Se o samaritano se comportasse como o do Evangelho, pagaria caro a sua ousadia, pois, não sendo médico nem enfermeiro nem socorrista, não podia ter ajudado aquele homem semimorto. Seria julgado e possivelmente condenado por exercício ilegal de profissão, que não tinha, e por ter utilizado um meio de recolha e transporte de vítima inadequado, pondo assim em causa a integridade e até a vida duma pessoa. Além disso, ministrou remédios não convencionais produzidos por laboratório autorizado e validados pelo Infarmed e valeu-se de medicinas tradicionais não homologadas pela Direção-Geral de Saúde.
E o articulista do almanaque citado pergunta se ainda continuará válida a recomendação do Senhor ao doutor da Lei: “Vai e faz tu também o mesmo”.
Ora, se é certo que o mundo precisa muito de técnicos qualificados, precisa muito mais de amor, solidariedade e entreajuda.
Receio que a febre da excessiva especialização e a demasiada confiança nas técnicas provoquem esperas prejudiciais e venham a criar a indesejada desumanização dos cuidados para com as pessoas. Na verdade, feridos, doentes e pobres não podem esperar! E as especializações que não partam dos e para os problemas das pessoas levam a negócio, especulação, burocracia (modelos P1, fichas, procura obrigatória de unidades de saúde da área da residência) e menos afeto e solidariedade.

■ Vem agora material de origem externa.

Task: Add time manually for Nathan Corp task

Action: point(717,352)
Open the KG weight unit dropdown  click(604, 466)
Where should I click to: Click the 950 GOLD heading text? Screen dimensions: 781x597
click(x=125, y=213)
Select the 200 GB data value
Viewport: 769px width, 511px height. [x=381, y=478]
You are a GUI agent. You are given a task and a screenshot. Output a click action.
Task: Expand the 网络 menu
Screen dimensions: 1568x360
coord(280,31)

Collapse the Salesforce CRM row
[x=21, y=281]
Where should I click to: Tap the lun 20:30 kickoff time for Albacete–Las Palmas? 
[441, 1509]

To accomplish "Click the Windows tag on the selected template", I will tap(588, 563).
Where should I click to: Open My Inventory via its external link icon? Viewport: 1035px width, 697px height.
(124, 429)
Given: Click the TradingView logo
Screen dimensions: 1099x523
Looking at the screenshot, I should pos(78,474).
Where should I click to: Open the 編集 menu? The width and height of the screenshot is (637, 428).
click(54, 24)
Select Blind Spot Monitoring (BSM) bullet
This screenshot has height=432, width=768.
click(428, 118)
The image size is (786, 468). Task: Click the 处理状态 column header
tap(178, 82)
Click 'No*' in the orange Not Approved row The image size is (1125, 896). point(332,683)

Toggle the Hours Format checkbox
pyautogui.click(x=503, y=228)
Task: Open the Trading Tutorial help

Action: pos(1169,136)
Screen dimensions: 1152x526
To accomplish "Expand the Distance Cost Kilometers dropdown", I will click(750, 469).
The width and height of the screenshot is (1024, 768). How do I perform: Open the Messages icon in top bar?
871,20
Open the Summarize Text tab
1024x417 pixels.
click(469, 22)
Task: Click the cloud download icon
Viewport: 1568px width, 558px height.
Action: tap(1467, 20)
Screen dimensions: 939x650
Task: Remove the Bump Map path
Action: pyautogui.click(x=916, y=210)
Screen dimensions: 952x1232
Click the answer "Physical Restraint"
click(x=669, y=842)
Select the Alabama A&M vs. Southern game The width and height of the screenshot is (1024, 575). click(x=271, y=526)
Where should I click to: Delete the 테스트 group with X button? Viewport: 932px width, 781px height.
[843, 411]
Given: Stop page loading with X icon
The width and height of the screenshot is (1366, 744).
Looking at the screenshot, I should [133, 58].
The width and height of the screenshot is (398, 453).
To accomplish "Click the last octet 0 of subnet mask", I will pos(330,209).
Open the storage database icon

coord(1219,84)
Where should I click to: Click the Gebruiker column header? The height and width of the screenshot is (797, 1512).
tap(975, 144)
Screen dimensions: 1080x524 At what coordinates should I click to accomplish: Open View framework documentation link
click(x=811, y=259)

E a falta de rega dos sofrimentos e abandonos com afeto e solidariedade é fonte de discriminações, esperas infindáveis e injustiças.
Quem é o meu próximo? Tenho que o encontrar e me deixar encontrar por ele. De quem sou eu próximo? Tenho de estar com atenção às bermas das estradas, às portas dos templos, aos perímetros dos casebres e barracas e ao anonimato das grandes cidades. É preciso que se instaure o Evangelho da Vida, o de Cristo, o das pessoas – e menos o das técnicas aprimoradas, mas longe das pessoas.